In an ideal case, the peak showing the most power in the periodogram represents the most likely period. (This is definitely not always the case in the presence of poor time sampling, large photometric errors, etc.)

Let's extract the peak at a period of ~0.5 days, which has by far the largest power (>0.7).

In [None]:
# Select power>0.4 and period (or 1/frequency) within 0.1 days of 0.5.
select_peak = (power > 0.4) & (np.abs(0.5 - (1 / frequency.value)) < 0.1)

print(1 / frequency[select_peak])

In [None]:
# Since there are multiple points satisfying the condition, we will take the
#   mean of their periods as the "best" period.

best_period = np.mean(1 / frequency[select_peak])
print(best_period)

<br>
Now we have a period. To place each measurement in phase using this period, we will set the first measurement to be time = 0. Then we calculate how many periods have elapsed since that time for each measurement. The "remainder" left over after removing full periods is the "phase" of each observation.

For example, say the phase is 0.8 days.
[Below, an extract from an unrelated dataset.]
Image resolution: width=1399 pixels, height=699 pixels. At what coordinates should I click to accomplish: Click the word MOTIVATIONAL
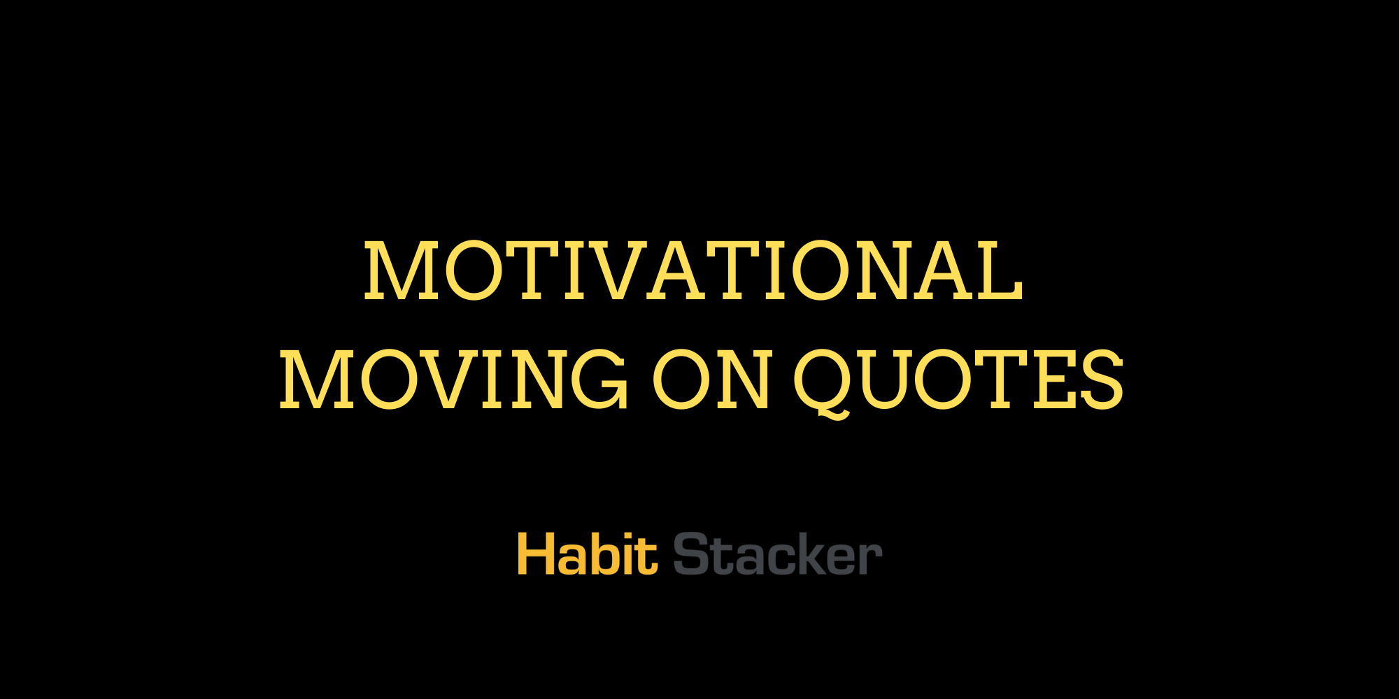pyautogui.click(x=693, y=271)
We have three measurements at [0, 1.0, 2.0] days. This corresponds to [0/0.8, 1.0/0.8, 2.0/0.8] = [0, 1.25, 2.5] periods. Removing the fully completed periods from the last two measurements places them at phases of 0.25 and 0.5.
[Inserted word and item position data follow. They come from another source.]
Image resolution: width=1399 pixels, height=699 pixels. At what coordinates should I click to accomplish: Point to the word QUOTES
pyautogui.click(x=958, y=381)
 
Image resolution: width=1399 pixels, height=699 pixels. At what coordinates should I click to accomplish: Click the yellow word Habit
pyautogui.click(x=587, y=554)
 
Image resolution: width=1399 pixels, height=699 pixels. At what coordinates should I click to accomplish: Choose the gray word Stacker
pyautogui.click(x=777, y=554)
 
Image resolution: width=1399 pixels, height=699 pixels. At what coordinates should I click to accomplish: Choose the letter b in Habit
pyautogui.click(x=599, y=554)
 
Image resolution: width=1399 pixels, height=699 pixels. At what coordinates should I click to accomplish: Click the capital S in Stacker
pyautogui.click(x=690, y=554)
Let's apply this to our data and see what happens:

In [None]:
# Number of elapsed periods since the first measurement:
mjd_norm = (mjd_days - np.min(mjd_days)) / best_period

# Calculate phase by using the modulus function:
phase = np.mod(mjd_norm, 1.0)

<br>
Plot a phased light curve -- drumroll please...

In [None]:
plt.plot(phase, mags, 'k.')
plt.gca().invert_yaxis()
plt.xlabel('phase')
plt.ylabel('r magnitude')
plt.minorticks_on()
plt.show()

Awesome - it looks like a typical RR Lyrae light curve (specifically, an _ab_-type RR Lyrae; see [this Wikipedia page](https://en.wikipedia.org/wiki/RR_Lyrae_variable) for more about these variable stars).
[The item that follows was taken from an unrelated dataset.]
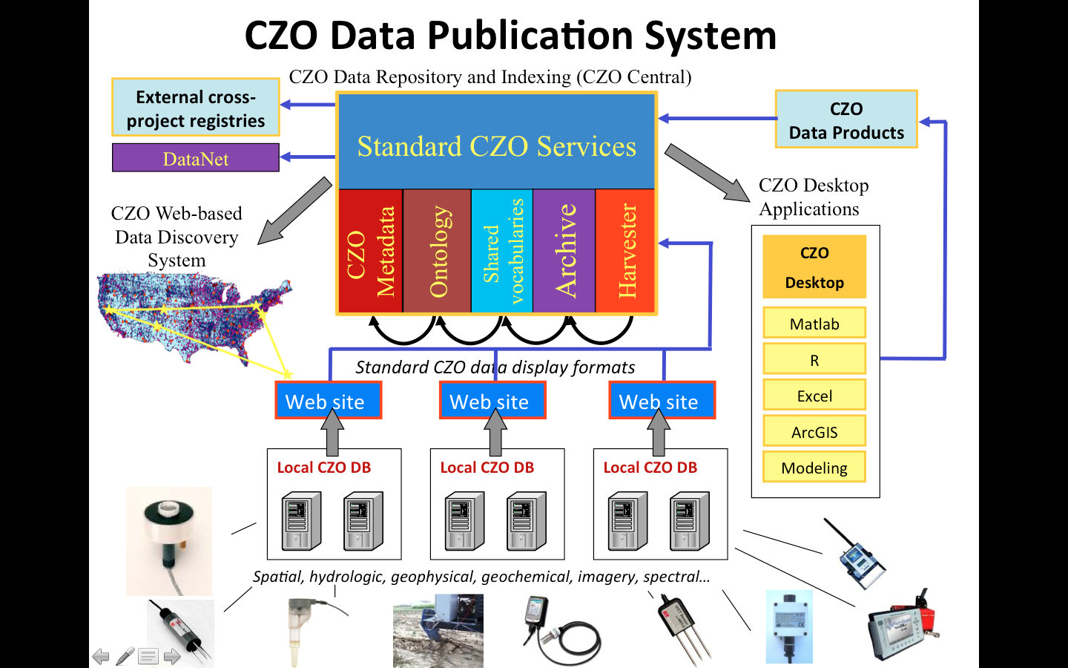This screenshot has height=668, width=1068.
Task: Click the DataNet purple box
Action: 196,158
Note that by selecting the first measurement as our "zero-point" for the phase, we have chosen an arbitrary starting point. Ideally one might choose something more standard, like placing the peak of the light curve at phase = 0.


#### Summary 
You have now seen how to extract and work with time series data for a variable star. As you've seen, this is rather clunky with the DP0.1 dataset and tools. Extracting individual measurements from visits will be much easier in planned data products (e.g., in DP0.2), where the forced photometry on each visit will be tabulated in its own type of table.